Lower bound 3 ) ≤ 2 O ( n 2 / 3 ) R n ( q 1 ) ≤ 2 O ( n 1 / 2 ) R n ( q 1 2 For any q , R n ( q ) ≥ 2 Ω( n 1 / 3 ) Proof: Generating functions and Hayman’s thm 30

“Test” q (new) = Θ( 1 aaaa . . . n ) q (new) = Θ( 1 n ) abab . . . 1 abcd . . . q (new) = 1 − Θ( n 2 / 3 ) q (new) = Possible guess: 1/2 aabbcc . . . q (new) = 1 / 4 after even, 0 after odd “Explanation”: likely | αβ | = 0 . 62 n p (new) ≈ 0 . 2 31

Compression and Estimation Over Large Alphabets Alon Orlitsky - PDF document

Compression and Estimation Over Large Alphabets Alon Orlitsky Narayana P. Santhanam Krishnamurthy Viswanathan Junan Zhang UCSD 1 Univeral Compression [Sh 48] [Fi 66, Da 73] Setup: A alphabet p collection of p.d.s over A n random

14.9.2 JPEG2000 compression DCT compression basis for JPEG wavelet compression

Lossless compression in lossy compression systems Almost every lossy compression system

Learning Automata over Large Alphabets Oded Maler Irini Eleftheria Mens CNRS-V ERIMAG University

;; keep-lt-5 : list of numbers -> list of numbers ;; Purpose: keeps all input numbers less

Data Amplification: Instance-Optimal Property Estimation Yi Hao and Alon Orlitsky {yih179, alon}@

Learning Learning Re Regular gular Languages Languages over er Lar Large ge Alphabets

JPEG Compression Ian Snyder December 11, 2009 Ian Snyder JPEG Compression Outline

Lecture 9: Compression 1 / 52 Compression Recap Bu ff er Management Recap 2 / 52 Compression

OF DC-I SOLATED G ATE D RIVERS Alon Blumenfeld, Alon Cervera, and Shmuel (Sam) Ben-Yaakov Power

OSINT: The Secret Weapon in Hunting Nation-State Campaigns alon@intsights.com Alon Arvatz

Class 09: Recursion practice, how recursive programs work Recall the list-length procedure

Doubly-Competitive Distribution Estimation Yi Hao and Alon Orlitsky Department of Electrical and

Analog-to-Digital Compression Oral PhD Exam Alon Kipnis Advisor: Andrea Goldsmith 1 /32

Digital Image Compression Digital Image Compression Digital Image Compression and JPEG Standards

Digital Video Compression Digital Video Compression Digital Video Compression and H.261

From Sorting to Heaps to Compression Data Compression video on demand/set top box jpeg

Compsci 201 201 Sear earch T Tree ees an and Recursio sion Susan Rodger March 6, 2020

Machine Learning Lecture 6 Unsupervised Learning with a bit of Supervised Learning Clustering

Recent Improvements on AIRS V6-CH4 retrieval, validation and data analysis Xiaozhen(Shawn) Xiong,

NOAA-GMD HIPPO data past and future: transport and chemistry in the troposphere. (HIPPO-NOAA-GMD

Using Apache Commons SCXML 2.0 a general purpose and standards based state machine engine Ate

Multiscale Conditional Random Fields for Image Labeling Xuming He, Richard Zemel and Miguel A.
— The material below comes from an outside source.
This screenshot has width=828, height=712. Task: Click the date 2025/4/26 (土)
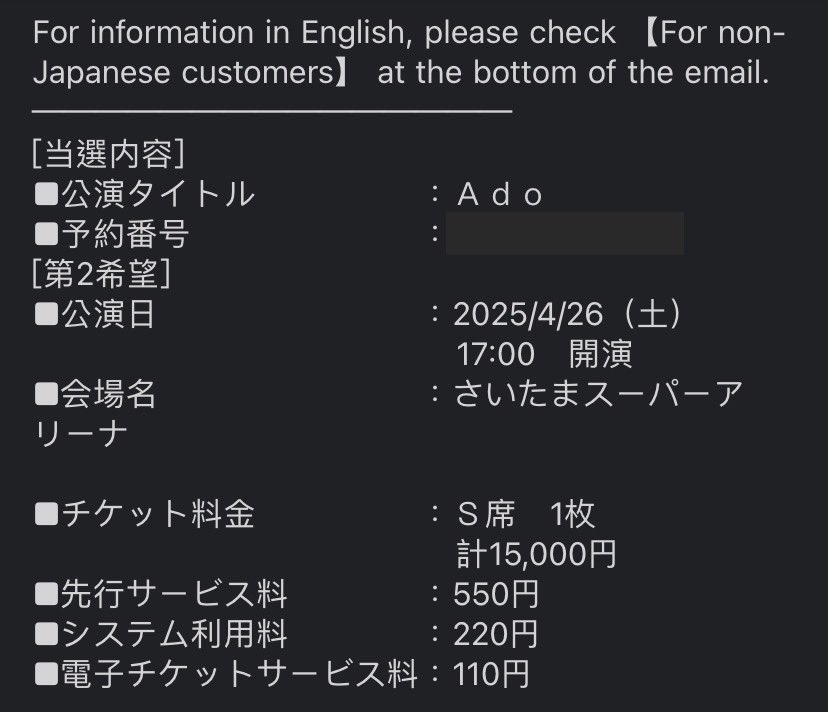pos(568,314)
Experimental Design & Evaluation 14. Quiz 3 SunyoungKim,PhD 1. Scientists always try

Texture Mapping Motivation: Add interesting and/or realistic detail to surfaces of objects.

Compression and Estimation Over Large Alphabets Alon Orlitsky - PDF document

Compression and Estimation Over Large Alphabets Alon Orlitsky Narayana P. Santhanam Krishnamurthy Viswanathan Junan Zhang UCSD 1 Univeral Compression [Sh 48] [Fi 66, Da 73] Setup: A alphabet p collection of p.d.s over A n random

14.9.2 JPEG2000 compression DCT compression basis for JPEG wavelet compression

Lossless compression in lossy compression systems Almost every lossy compression system

Learning Automata over Large Alphabets Oded Maler Irini Eleftheria Mens CNRS-V ERIMAG University

;; keep-lt-5 : list of numbers -&gt; list of numbers ;; Purpose: keeps all input numbers less

Data Amplification: Instance-Optimal Property Estimation Yi Hao and Alon Orlitsky {yih179, alon}@

Learning Learning Re Regular gular Languages Languages over er Lar Large ge Alphabets

JPEG Compression Ian Snyder December 11, 2009 Ian Snyder JPEG Compression Outline

Lecture 9: Compression 1 / 52 Compression Recap Bu ff er Management Recap 2 / 52 Compression

OF DC-I SOLATED G ATE D RIVERS Alon Blumenfeld, Alon Cervera, and Shmuel (Sam) Ben-Yaakov Power

OSINT: The Secret Weapon in Hunting Nation-State Campaigns alon@intsights.com Alon Arvatz

Class 09: Recursion practice, how recursive programs work Recall the list-length procedure

Doubly-Competitive Distribution Estimation Yi Hao and Alon Orlitsky Department of Electrical and

Analog-to-Digital Compression Oral PhD Exam Alon Kipnis Advisor: Andrea Goldsmith 1 /32

Digital Image Compression Digital Image Compression Digital Image Compression and JPEG Standards

Digital Video Compression Digital Video Compression Digital Video Compression and H.261

From Sorting to Heaps to Compression Data Compression video on demand/set top box jpeg

Compsci 201 201 Sear earch T Tree ees an and Recursio sion Susan Rodger March 6, 2020

Machine Learning Lecture 6 Unsupervised Learning with a bit of Supervised Learning Clustering

Recent Improvements on AIRS V6-CH4 retrieval, validation and data analysis Xiaozhen(Shawn) Xiong,

NOAA-GMD HIPPO data past and future: transport and chemistry in the troposphere. (HIPPO-NOAA-GMD

Using Apache Commons SCXML 2.0 a general purpose and standards based state machine engine Ate

Multiscale Conditional Random Fields for Image Labeling Xuming He, Richard Zemel and Miguel A.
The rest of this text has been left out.